Design im gesellschaftlichen Kontext
Wie soll das Designstudium der Zukunft konkret aussehen? Diese Frage beschäftigt die Designforschung genauso wie Berufsverbände, Lehrende und Studierende. Entsprechend viele Meinungen gibt es zu dieser Frage. Bei ein paar Punkten sind sich jedoch (fast) alle einig. Zum Beispiel bei der Forderung nach einer breiteren Allgemeinbildung und mehr wissenschaftlichem Arbeiten. Denn um mehr gesellschaftliche Verantwortung übernehmen zu können, müssen die Studierenden den Gesamtzusammenhang verstehen, in dem Design entsteht.
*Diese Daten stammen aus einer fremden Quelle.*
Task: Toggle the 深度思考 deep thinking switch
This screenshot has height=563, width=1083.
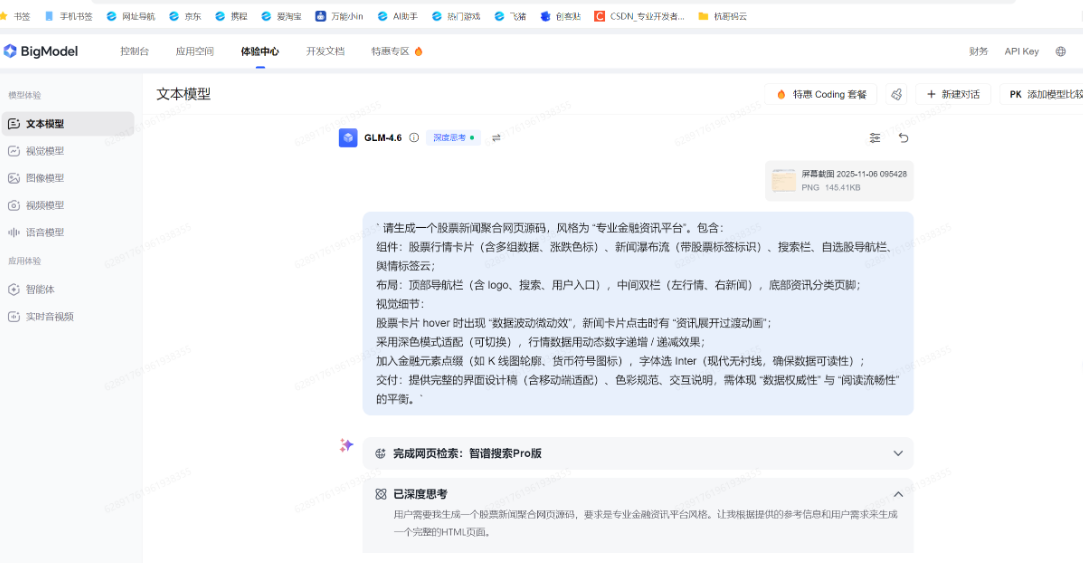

Hochschulen können nicht voraussetzen, dass Student:innen sich jenseits des Studiums mit sozialen oder ökologischen Themen beschäftigen, sondern sollten andere Wissensbereiche in die Lehre miteinbeziehen. Seien es Sozialwissenschaften und angewandte Psychologie mit Kognitions- und Verhaltensforschung, wie es die Designforscher Michael Meyer und Don Norman von der University of California San Diego fordern, oder eine größere Nähe zur Anthropologie, wie Stefan Bufler vorschlägt, Professor für Identity Design an der Hochschule Augsburg.
»Gesellschaftliche Themen spielen im Bachelorstudium noch nicht die Rolle, die sie sollten. Aber es bewegt sich viel, die Diskurse werden immer lauter und die Studierenden sind sehr daran interessiert«, sagt Bufler.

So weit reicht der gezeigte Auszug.